* START Page extract *
I adored the movie and really want to read this triology!

Great reviews!

Aarti said...

Like Vasilly, I really liked the first book in this series, and then lost steam after the second. Like you, it just seemed like a rehash, and I was sick of all the scenes in which poor Katniss had to make out with poor Peeta. I didn't even bother to read the third book. I don't know why YA books all have so many love triangles now.

Ti said...

I enjoyed the first book but thought it had been done before (Logan's Run, The Running Man, etc). I kept reading because I wanted to know where she'd take it. I was less than thrilled with the last book. In fact, I hated it. BUT, I give the author credit because she got a lot of kids to read.

Jenners said...

I felt exactly the same way!! The first book blows up with a bang and then it just goes downhill from there. In a way, I wish she had just written the first book.

Marg said...

I agree that this series peaked at book 1 and then went a bit downhill from there. I was disappointed that book 2 was more of the same, and really disliked the epilogue in book 3. They are pretty compulsive page turners though.

Jenny said...

Your review for Mockingjay made me chuckle,.. hehe. I actually liked Catching Fire the best, LOL, but I was not as into the series as everyone else either.

Athira said...

At least you read it and you no longer have to feel that anxious feeling when someone discusses the book and you feel out of the loop. LOL! I hear what you say. I had pretty much the same issues with the series, but they didn't bother me as much as they did you. The third book bugged me a lot - Katniss was such a pain! And that ending was over-dramatic.

Kari said...

I like these reviews! I too hopped on board super late and actually just read the first one last month. I was surprised that I enjoyed it, but unlike you, I didn't have any desire to move forward in the series. And now, according to your thoughts, I'm not sorry that a coworker already spoiled the ending for me! I don't think I'm missing out.
* END Page extract *
What to produce -> In the reader comments on the book series, which book does Jenny say she liked best?
* START Recorded information *
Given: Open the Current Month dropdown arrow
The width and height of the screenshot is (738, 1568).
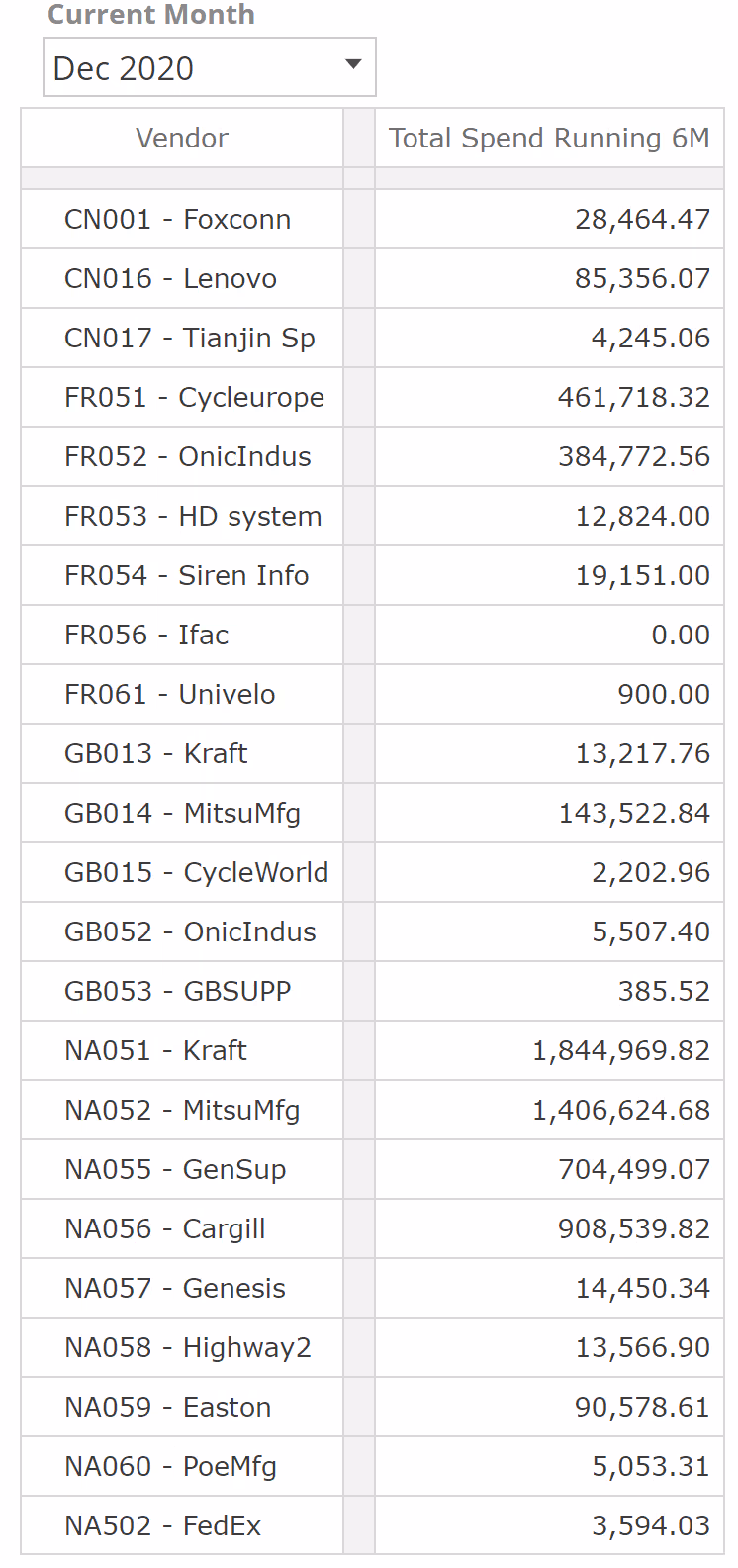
* END Recorded information *
Output of the exercise -> Catching Fire